Australian capital city dwelling prices fell 0.6 per cent in September, according to data from AMP Capital.
This marks a full year of consecutive price declines since prices peaked in September last year.
Across the board, prices are down 3.7 per cent from 12 months ago, which is their lowest since 2012.
There are a range of factors contributing to the downturn – tighter lending standards and out-of-cycle interest rate rises from the banks on mortgages are particularly significant.
In markets like Sydney and Melbourne, which carried the lion’s share of price hikes since 2012, there is likely still further to fall.
“We continue to expect these cities to see a top to bottom fall in prices of around 15 per cent spread out to 2020,” said AMP Capital’s chief economist, Dr Shane Oliver.

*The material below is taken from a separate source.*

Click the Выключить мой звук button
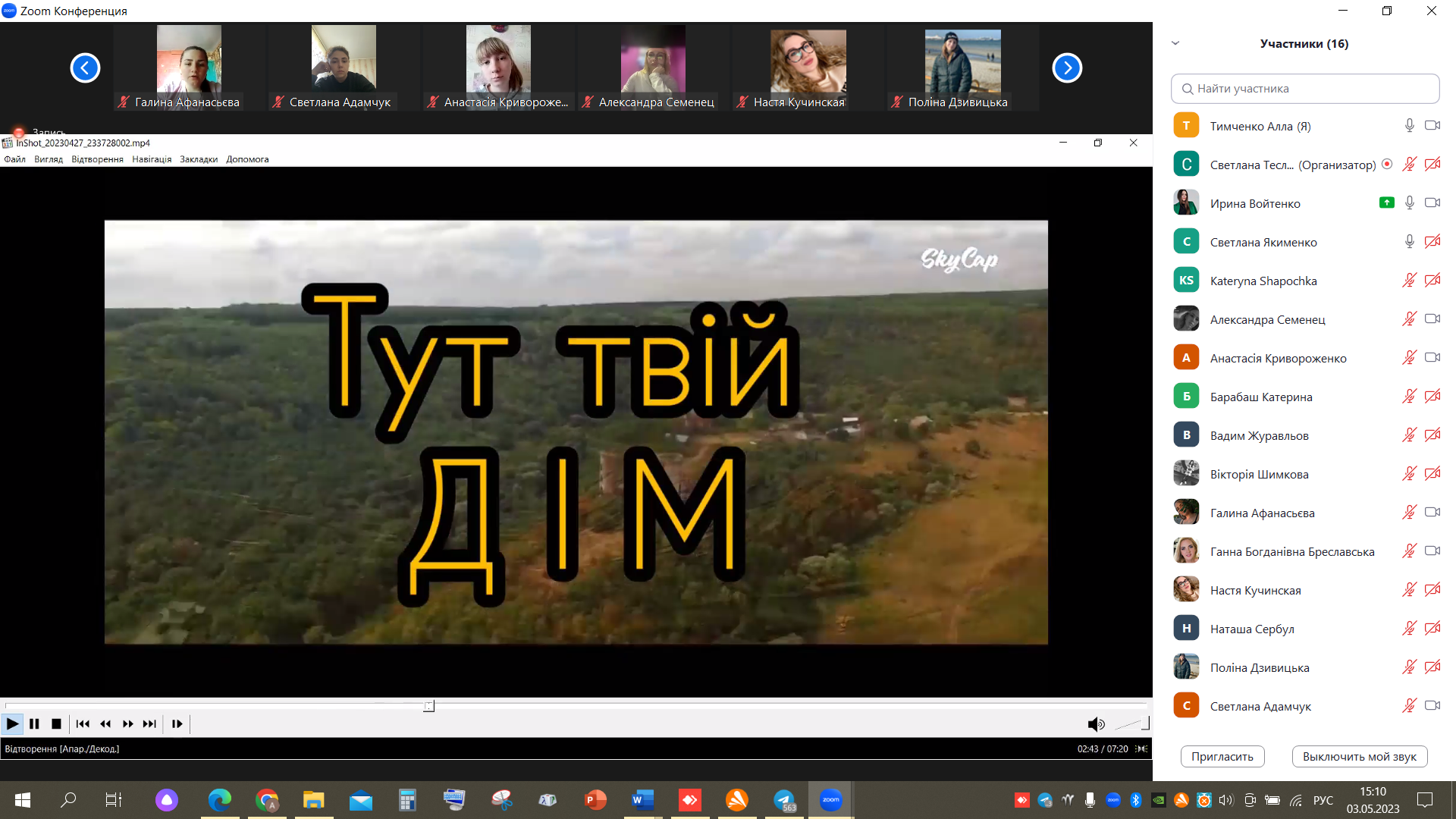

Price drops could be exacerbated by policy changes at the federal level, such as restrictions on negative gearing, Dr Oliver said.
All things considered, a major crash remains unlikely, he said, unless there are other significant economic triggers.
“A crash landing, say with 20 per cent plus average price falls, remains unlikely in the absence of much higher interest rates or unemployment, but it’s a significant risk given the difficulty in gauging how severe the tightening in bank lending standards in the face of the royal commission will get and how investors will respond as their capital growth expectations collapse at a time when net rental yields are around 1-2 per cent,” Dr Oliver said.